PROVIDED TEXT:
::::::::::

All memory backends implement the MemoryBackend abstract base class.

class MemoryBackend(ABC):
    backend_id: str

    def store(self, content: str, *, source: str = "", metadata: dict | None = None) -> str:
        """Persist content and return a unique document ID."""

    def retrieve(self, query: str, *, top_k: int = 5, **kwargs) -> list[RetrievalResult]:
        """Search for query and return the top-k results."""

    def delete(self, doc_id: str) -> bool:
        """Delete a document by ID. Return True if it existed."""

    def clear(self) -> None:
        """Remove all stored documents."""

RetrievalResult¶

Each retrieval returns a list of RetrievalResult objects:

Field	Type	Description
`content`	`str`	The retrieved text chunk
`score`	`float`	Relevance score (higher is better)
`source`	`str`	Originating file path or identifier
`metadata`	`dict[str, Any]`	Additional metadata (chunk index, etc.)

Backends¶

SQLite / FTS5 (Default)¶

Registry key: sqlite

The default backend using SQLite's built-in FTS5 full-text search extension. Zero external dependencies -- uses Python's standard sqlite3 module.

Scoring: BM25 ranking via FTS5 MATCH queries
Persistence: SQLite database file (default: ~/.openjarvis/memory.db)
Dependencies: None (built into Python)

from openjarvis.core.registry import MemoryRegistry

backend = MemoryRegistry.create("sqlite", db_path="./memory.db")
doc_id = backend.store("Hello world", source="test.txt")
results = backend.retrieve("hello")
backend.close()

When to use SQLite/FTS5

Use this backend when you want zero-configuration setup, keyword-based search is sufficient, and you need persistent storage across restarts. It works well for small to medium document collections.

FAISS¶

Registry key: faiss

Dense neural retrieval using Facebook AI Similarity Search. Embeds documents and queries into dense vectors and retrieves by cosine similarity.

Scoring: Cosine similarity via inner-product search on L2-normalized vectors
Persistence: In-memory only (data is lost on restart)
Dependencies: faiss-cpu (or faiss-gpu), sentence-transformers

uv sync --extra memory-faiss

backend = MemoryRegistry.create("faiss")
doc_id = backend.store("Neural networks are computational models")
results = backend.retrieve("deep learning architectures")

::::::::::

Records from a pointing dataset
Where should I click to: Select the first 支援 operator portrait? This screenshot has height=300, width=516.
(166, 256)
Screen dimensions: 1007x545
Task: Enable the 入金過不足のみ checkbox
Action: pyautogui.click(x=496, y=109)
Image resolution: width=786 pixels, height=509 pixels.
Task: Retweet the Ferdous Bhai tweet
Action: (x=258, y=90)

::::::::::

EXERCISE DETAILS:
According to the memory backends text, what happens to data stored in the FAISS backend when it restarts?

ANSWER TO THIS PROBLEM:
It is lost, because FAISS keeps data in memory only.